■ EXERCISE DETAILS:
Your response should contain every line from the data below that holds the string "profile".

AVAILABLE DATA Start Marker

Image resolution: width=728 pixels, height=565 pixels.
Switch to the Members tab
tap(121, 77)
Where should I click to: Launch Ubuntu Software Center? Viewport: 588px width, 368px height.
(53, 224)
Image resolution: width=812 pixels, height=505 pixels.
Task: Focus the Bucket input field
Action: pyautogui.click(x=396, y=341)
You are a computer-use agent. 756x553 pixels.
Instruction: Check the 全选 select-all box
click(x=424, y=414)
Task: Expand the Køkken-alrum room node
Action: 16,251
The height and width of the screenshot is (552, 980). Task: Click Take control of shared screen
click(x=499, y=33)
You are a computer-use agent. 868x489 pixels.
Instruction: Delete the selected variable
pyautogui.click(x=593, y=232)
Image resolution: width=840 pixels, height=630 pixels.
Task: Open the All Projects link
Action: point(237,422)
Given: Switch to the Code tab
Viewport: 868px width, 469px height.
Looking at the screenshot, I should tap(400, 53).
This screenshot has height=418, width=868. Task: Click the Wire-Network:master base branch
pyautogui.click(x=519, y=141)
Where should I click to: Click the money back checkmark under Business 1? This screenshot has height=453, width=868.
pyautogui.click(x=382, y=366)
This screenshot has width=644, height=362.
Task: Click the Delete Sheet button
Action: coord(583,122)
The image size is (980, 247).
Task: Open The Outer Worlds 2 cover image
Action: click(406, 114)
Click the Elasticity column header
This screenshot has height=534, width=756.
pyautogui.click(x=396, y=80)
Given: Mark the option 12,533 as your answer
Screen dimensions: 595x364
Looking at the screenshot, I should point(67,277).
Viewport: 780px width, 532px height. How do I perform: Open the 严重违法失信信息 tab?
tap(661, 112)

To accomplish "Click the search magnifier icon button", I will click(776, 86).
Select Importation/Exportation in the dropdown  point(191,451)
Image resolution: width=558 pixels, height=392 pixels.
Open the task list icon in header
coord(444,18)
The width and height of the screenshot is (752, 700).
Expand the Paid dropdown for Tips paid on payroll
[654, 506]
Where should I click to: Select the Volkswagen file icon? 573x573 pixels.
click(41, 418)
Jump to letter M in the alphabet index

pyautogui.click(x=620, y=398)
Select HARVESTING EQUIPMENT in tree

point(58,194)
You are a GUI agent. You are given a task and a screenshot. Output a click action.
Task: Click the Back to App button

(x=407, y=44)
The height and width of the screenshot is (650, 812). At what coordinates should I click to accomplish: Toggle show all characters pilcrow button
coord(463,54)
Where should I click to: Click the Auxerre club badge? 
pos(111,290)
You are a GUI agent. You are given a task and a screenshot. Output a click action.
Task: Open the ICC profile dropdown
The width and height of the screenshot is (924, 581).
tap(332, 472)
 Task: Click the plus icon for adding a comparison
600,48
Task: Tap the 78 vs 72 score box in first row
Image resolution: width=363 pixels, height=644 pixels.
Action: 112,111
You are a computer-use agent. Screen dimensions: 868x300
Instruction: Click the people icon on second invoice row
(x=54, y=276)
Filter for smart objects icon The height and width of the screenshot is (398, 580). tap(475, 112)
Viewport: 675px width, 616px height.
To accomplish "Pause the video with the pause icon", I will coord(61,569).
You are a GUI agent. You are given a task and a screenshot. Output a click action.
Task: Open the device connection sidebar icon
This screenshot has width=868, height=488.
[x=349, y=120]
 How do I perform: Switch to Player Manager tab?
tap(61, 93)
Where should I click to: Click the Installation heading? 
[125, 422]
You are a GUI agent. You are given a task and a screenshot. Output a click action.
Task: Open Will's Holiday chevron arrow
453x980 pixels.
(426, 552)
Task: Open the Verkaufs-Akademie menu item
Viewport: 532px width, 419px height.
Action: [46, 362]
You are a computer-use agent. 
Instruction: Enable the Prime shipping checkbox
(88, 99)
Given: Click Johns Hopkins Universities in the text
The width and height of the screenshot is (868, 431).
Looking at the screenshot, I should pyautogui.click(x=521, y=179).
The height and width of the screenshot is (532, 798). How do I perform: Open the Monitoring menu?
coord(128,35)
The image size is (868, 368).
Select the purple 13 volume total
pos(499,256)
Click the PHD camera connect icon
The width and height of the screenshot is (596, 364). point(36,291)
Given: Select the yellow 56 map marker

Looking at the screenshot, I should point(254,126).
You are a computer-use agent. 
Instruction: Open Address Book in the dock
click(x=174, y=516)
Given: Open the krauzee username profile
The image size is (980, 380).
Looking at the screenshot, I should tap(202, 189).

AVAILABLE DATA End Marker

■ TASK OUTPUT:
Task: Open the ICC profile dropdown
Given: Open the krauzee username profile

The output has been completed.